RALEIGH, N,C, (WTVD) -- The North Carolina House of Representatives held a surprise emergency session on September 11 and voted to override Gov. Roy Cooper's veto of the General Assembly's proposed budget.
Democrats said they were lied to and specifically told no vote would happen Wednesday morning. Instead, Republicans held a vote with 64 of the 120 members of the House present. The vote ended up being 55-9 with the nine present Democrats voting against the override and vehemently objecting to the vote taking place.
After Gov. Roy Cooper finished speaking at the North Carolina National Guard September 11 Commemoration, he held a press conference about what the Republicans had done.
"For a decade, this Republican legislature elected by unconstitutional means has used tricks and bullying to starve our public schools and deny healthcare to half-a-million working North Carolinians," Cooper said at a news conference. "They used lies, bribes and illegal districts because their policies damage our state and can't pass on their own merit. Today, on the 18th anniversary of 9-11, while the state was honoring first responders, Republicans called a deceptive surprise override of my budget veto."
In a response to Cooper's remarks, House Speaker Tim Moore told reporters policy was followed.
"I've made it clear, I've said right here from where I am on the floor, everywhere, if I see an opportunity to override this budget, this veto, I was going to take that vote," Moore said. "Under our rules, we took a vote on the override. It was properly noticed, procedures properly followed and we took the vote. And I think it's a great day for North Carolina because we finally are a step closer to having a budget."
Republicans had wanted to override Cooper's budget veto for months but did not have the three-fourths of the vote required to override the veto. Without the votes, Republicans kept the veto override on the calendar but never brought it to the floor--until Wednesday.
Democrats charge Republicans with deliberately lying (by saying they would not call a vote on the morning of Sept. 11) in order to push through the vote with just 53 percent of North Carolina representatives present--and with the vast majority of those present being Republicans plotting to override the budget veto.
Rep. Jason Saine (R-Lincolnton) called the motion for the vote. He made the motion for the vote and made no bones about the fact that it was called during a state memorial ceremony remembering the sacrifices made during the Sept. 11 terror attacks.

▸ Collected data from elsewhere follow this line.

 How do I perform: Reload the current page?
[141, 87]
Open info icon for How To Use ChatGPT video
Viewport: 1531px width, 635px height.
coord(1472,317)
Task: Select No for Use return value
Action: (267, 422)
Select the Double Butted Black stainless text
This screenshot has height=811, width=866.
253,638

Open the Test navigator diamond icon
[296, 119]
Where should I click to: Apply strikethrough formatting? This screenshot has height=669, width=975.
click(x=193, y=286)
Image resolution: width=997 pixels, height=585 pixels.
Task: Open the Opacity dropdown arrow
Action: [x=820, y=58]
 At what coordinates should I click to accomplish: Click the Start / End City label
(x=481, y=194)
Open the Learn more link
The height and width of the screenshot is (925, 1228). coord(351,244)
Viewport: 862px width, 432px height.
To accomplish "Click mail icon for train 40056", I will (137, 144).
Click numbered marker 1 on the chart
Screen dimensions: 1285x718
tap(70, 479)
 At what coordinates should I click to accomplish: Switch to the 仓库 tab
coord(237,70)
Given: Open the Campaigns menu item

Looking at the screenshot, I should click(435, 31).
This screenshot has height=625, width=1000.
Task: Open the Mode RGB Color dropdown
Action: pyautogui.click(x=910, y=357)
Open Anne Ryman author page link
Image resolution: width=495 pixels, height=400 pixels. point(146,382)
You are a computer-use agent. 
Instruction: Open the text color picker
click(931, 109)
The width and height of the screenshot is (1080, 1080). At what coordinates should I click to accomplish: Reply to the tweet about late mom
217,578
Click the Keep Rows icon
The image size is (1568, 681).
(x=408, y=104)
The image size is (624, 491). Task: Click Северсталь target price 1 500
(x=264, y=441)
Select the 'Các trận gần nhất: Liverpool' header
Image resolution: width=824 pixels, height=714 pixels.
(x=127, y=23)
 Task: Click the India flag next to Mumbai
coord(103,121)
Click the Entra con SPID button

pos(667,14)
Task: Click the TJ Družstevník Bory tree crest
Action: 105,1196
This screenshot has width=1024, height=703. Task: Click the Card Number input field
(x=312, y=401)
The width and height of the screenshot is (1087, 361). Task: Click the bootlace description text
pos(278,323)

"As a former firefighter and an American, I am appalled that anyone in our country would stop going about their normal business on this day. When we stop being a beacon of freedom, hope and democracy, then the terrorists win," Saine said in a statement.
House Minority Leader Darren Jackson said he was told multiple times by Rules Committee Chairman Rep. David R. Lewis (R-Harnett) that no votes would be called until at least 1 p.m. Lewis said some democrats were in a closed-door caucus meeting.
"I publicly announced twice that there would be reported votes today," Lewis said. "I have never, nor would I ever, nor do I have the authority to make a decision that exceeds the Speakers prerogative."
"It was clear by his (Cooper's) remarks, that this all boils down to a policy disagreement, the Governor and the House Democrats are seeking to find an excuse why they were not in session this morning."
"Republican leadership used trickery, deception and lies to get it their way," Cooper said. "Not a single Republican on that floor stood up to say, "Wait a minute, this is not right." When 9 democrats out of the 55 are on the floor, you know something is going on."
"I'm so very disappointed that the Republicans would stoop to this level. If you could've seen the smirking, the rib poking, the grinning, the thrill of victory when you have intentionally mislead our leader, that is despicable behavior." Rep. Deb Butler (D-Wilmington) said. "I don't mind losing a fair fight, but the deceit and misdirection and gotcha style politics should upset every voter in North Carolina."
Sen. Kirk DeViere (D-Cumberland) was also disappointed. "This is wrong, unethical and not what North Carolina citizens deserve," DeViere wrote in an email.